About this task => Below are several entries. Transcribe exactly those lines that fall from the one with "Task: Open the 服务 menu" through the one with "The width and height of the screenshot is (972, 1041).", end lines included.

Data for this task =>
================

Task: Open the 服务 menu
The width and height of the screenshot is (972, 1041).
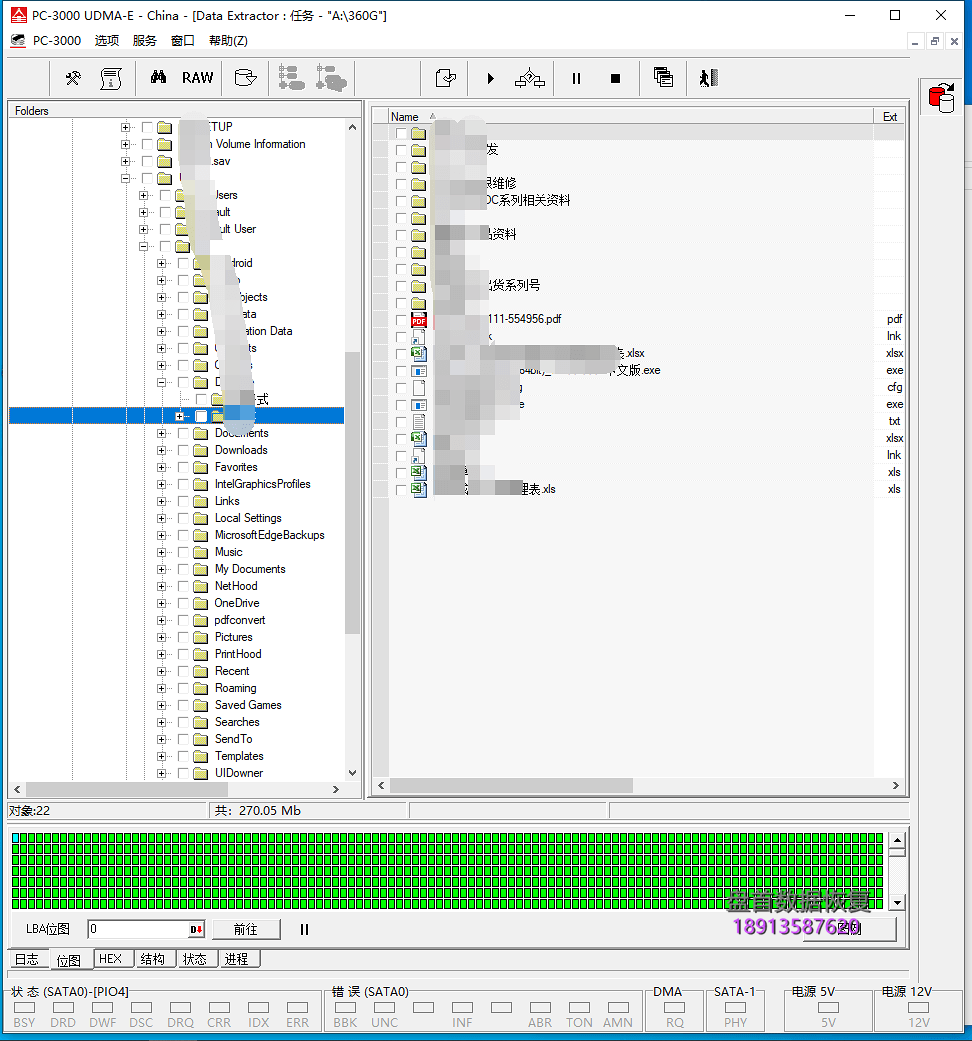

================

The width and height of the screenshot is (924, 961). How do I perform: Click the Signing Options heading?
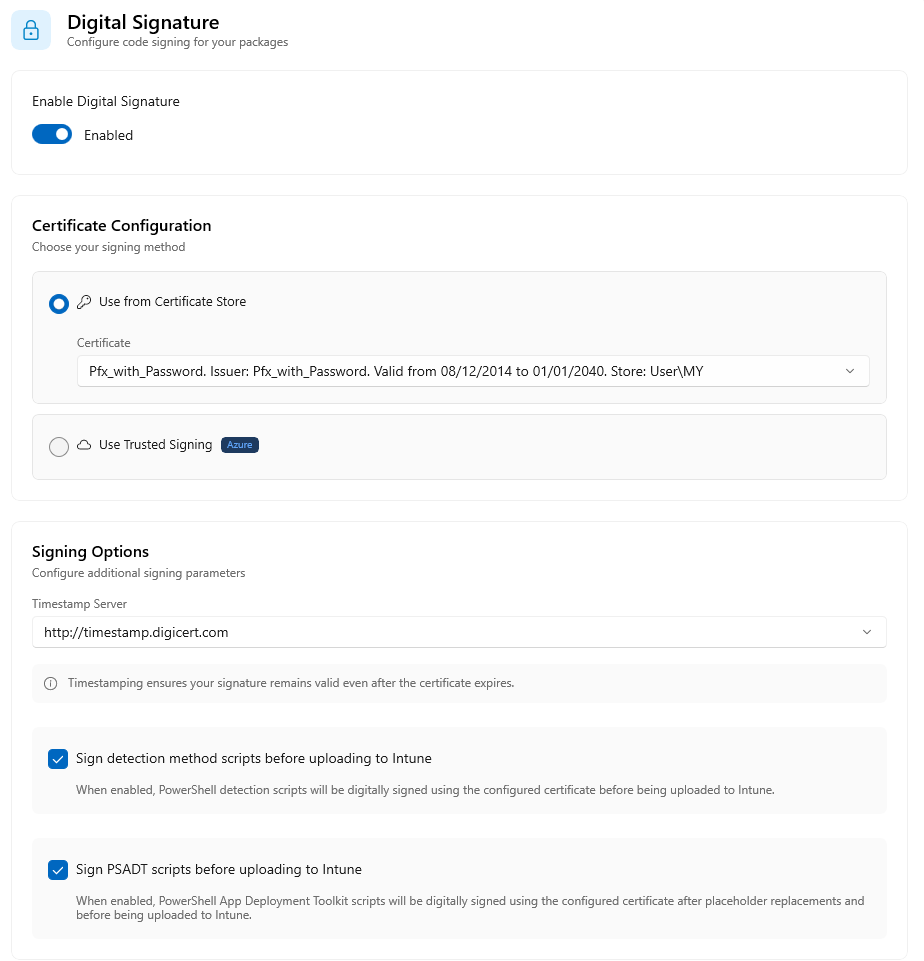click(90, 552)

================

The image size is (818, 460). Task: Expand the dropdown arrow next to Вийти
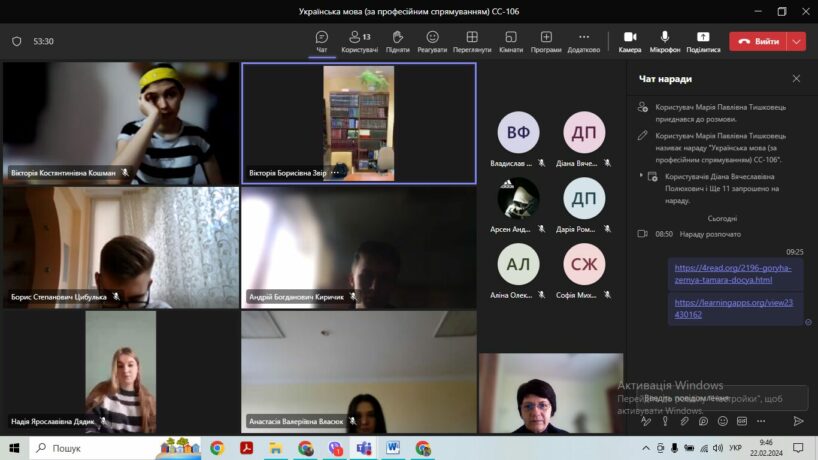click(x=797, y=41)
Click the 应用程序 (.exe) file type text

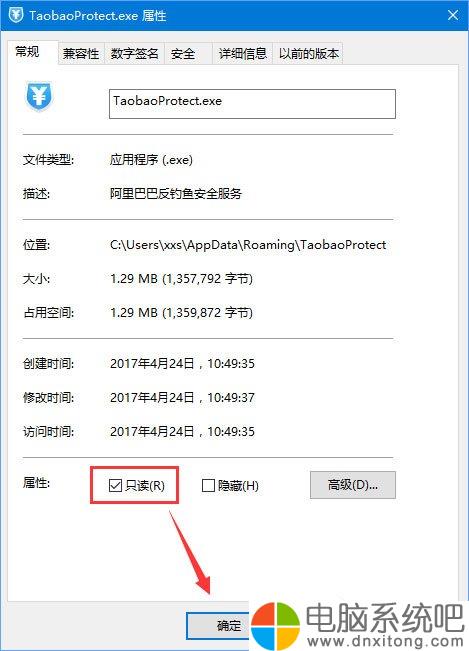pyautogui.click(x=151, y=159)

================

Task answer =>
Task: Open the 服务 menu
The width and height of the screenshot is (972, 1041).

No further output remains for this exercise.